The program above, when installed on an appropriately configured computer, implements some of the key stages of the production of a song with an echo. When an WAV file is presented as input, after some delay an appropriate WAV file appears as output. The steps connecting the original bird song in the leafy glade to a WAV file (recording), and connecting the output WAV file to a sound (playback) are not implemented by the program. If we were to examine their implementation, in practice, we would find that recording is probably implemented by a person operating a piece of special equipment, while playback is implemented by another program on a computer. The fact that mappings are often implemented by people leads into the topic of human-centered computing, to be taken up later.

Input and output forms.

We'll often need to refer to the states of the input and output ends of implemented mappings. Because implementations are very diverse, we'll want a generic term: we'll describe these states as input and output forms. For example, a bar graph displayed by a program may act as an output form the the program, and as an input form for a person viewing it.

Aside: Communication and Storage as Implemented Mappings

Many of the mappings one thinks of are like addition, in that the output is different from the input. But there are two very useful families of implementations of the identity mapping, the mapping whose output is the same as its input. Because the ends of a physical device can be separated in space, we can create a communication system, whose input end is in New York and whose output end is in Singapore. Here it is an advantage that the output is identical to the input.

Similarly, the ends of a device can be separated in time. A device whose input end is in September, 2006, but whose output end is in September, 2016, can be a storage system. Again, we are happy if the output is the same as the input.

Reprise: Advantages of computational representations.

The example we've discussed here provides concrete illustrations of the characteristic advantages of computational representations, representations using "computational stuff", over other forms. A sound represented as a sequence of samples can be stored in very little space, and accurately retrieved at a later time. It can also be communicated, that is, made available in another place, very rapidly and cheaply. These advantages give us the iPod, and the ability to acquire all kinds of material to play on it at very low cost. Finally, we can automate all kinds of transformations on sounds, incomparably more easily than can be done in other representation domains, such as magnetic tape, let alone in the target domain, the leafy glade.
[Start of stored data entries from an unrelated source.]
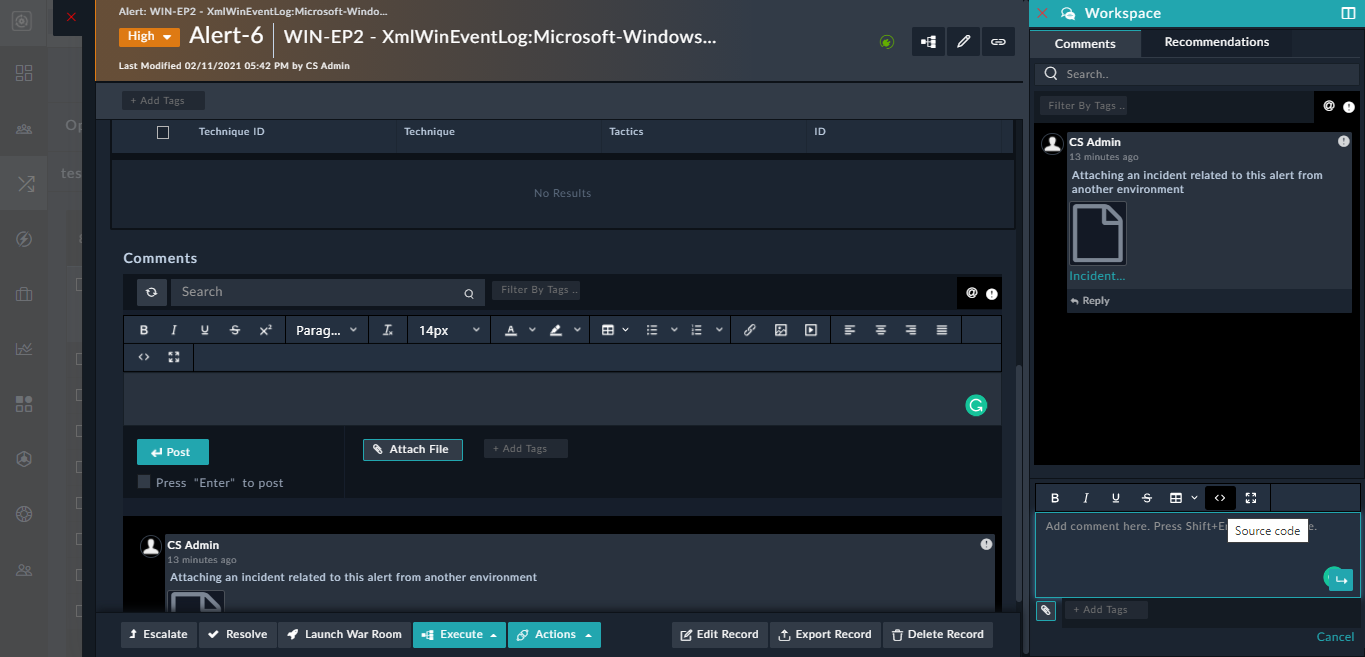Open the alert edit pencil icon
Viewport: 1365px width, 657px height.
963,41
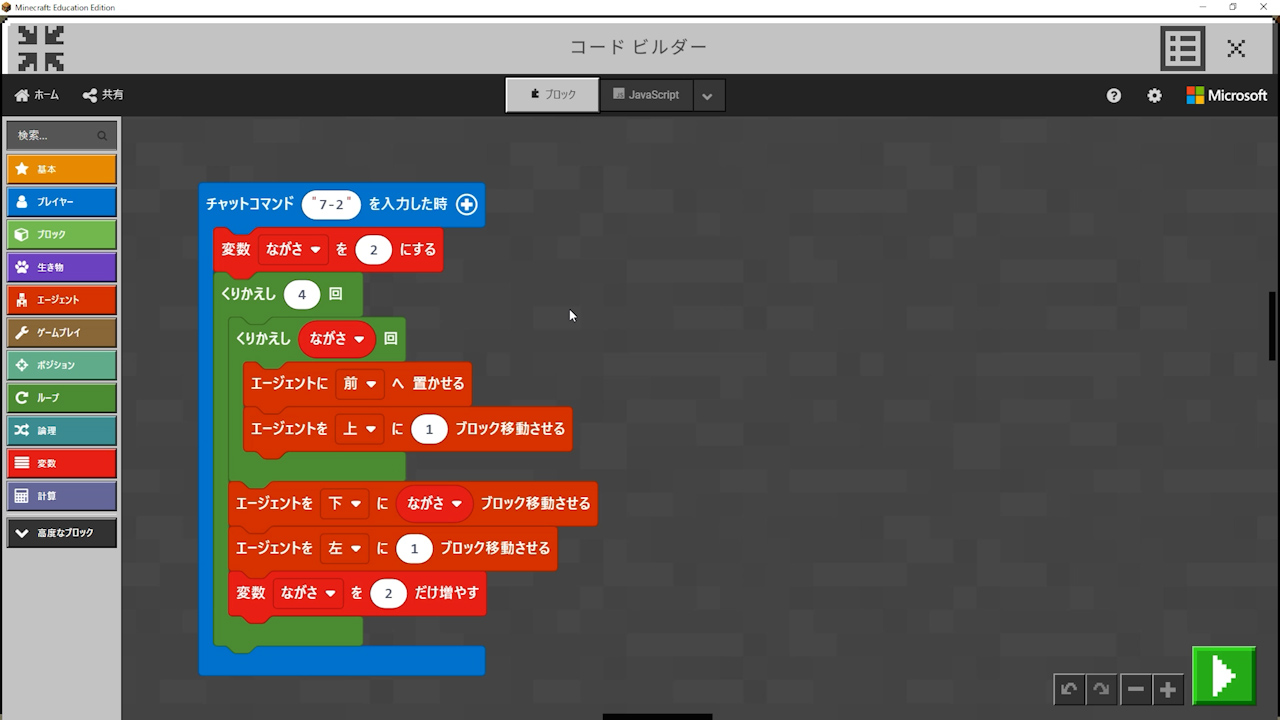Click the 共有 share button
The height and width of the screenshot is (720, 1280).
click(x=103, y=95)
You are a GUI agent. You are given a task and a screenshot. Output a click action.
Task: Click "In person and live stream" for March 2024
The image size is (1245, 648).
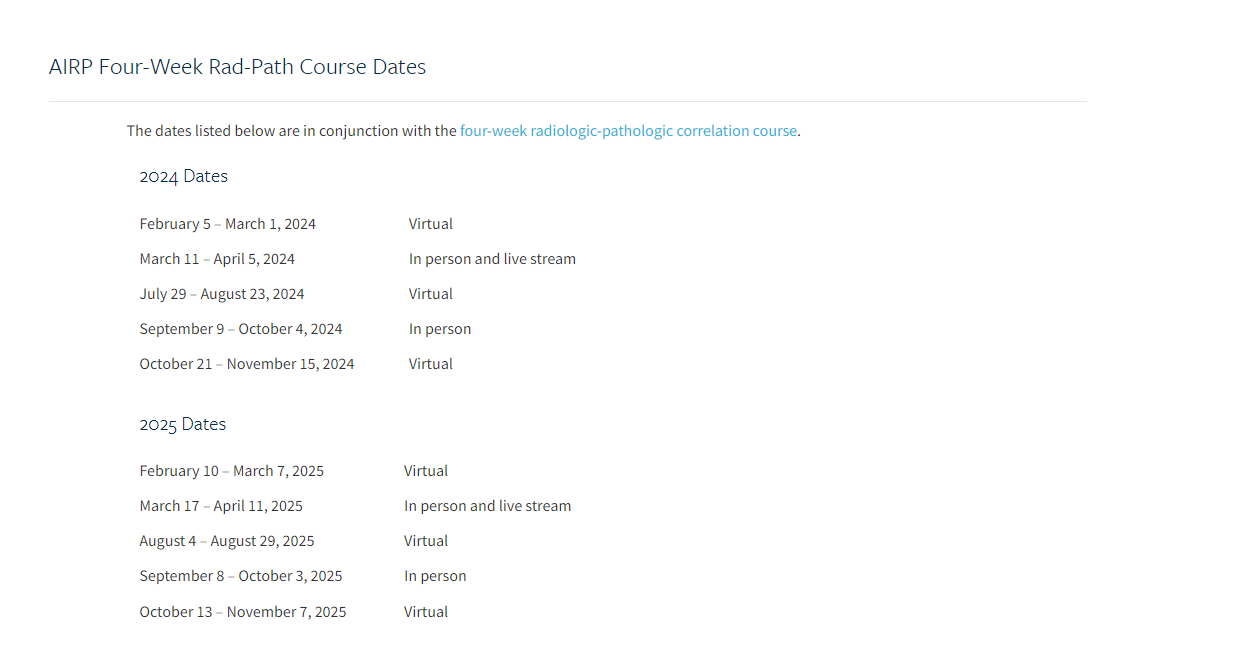click(492, 259)
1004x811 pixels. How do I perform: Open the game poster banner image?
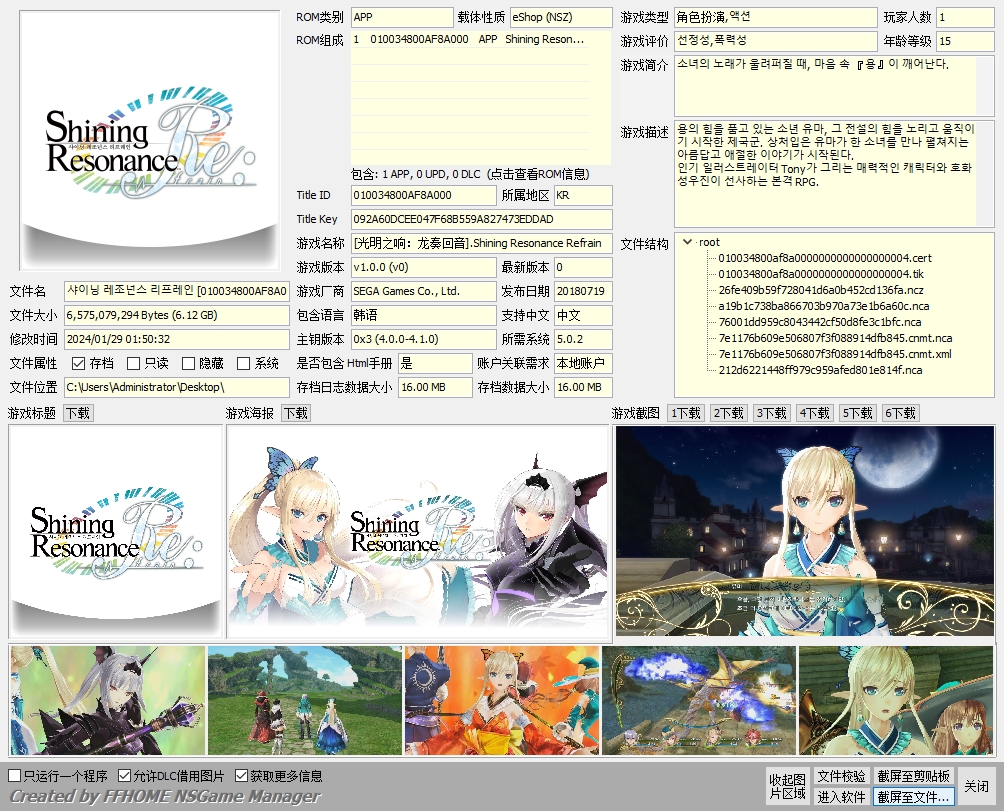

Saturday, February 23, 2008

Herbert Simon, Sciences of the Artificial

Simon includes in this book (MIT Press, 1969) some early remarks on the importance of representation in problem solving and design. He uses as a motivating example the game of "number scrabble", in which players alternately take digits from the collection {1,2,3,4,5,6,7,8,9}, seeking to secure three digits whose sum is 15. Simon notes that this game is isomorphic to tic-tac-toe: if the digits are arranged thus,
4 9 2
3 5 7
8 1 6
the triples whose sum is 9 are exactly the rows, columns, and diagonals that constitute wins in tic-tac-toe. Thus a change of representation for the game allows players of number scrabble to engage their preexisting knowledge of how to play tic-tac-toe. Though Simon doesn't make the connection explicit, the context of this discussion suggests that he might also have been thinking that the re-represented game engages spatial reasoning abilities that the original game does not.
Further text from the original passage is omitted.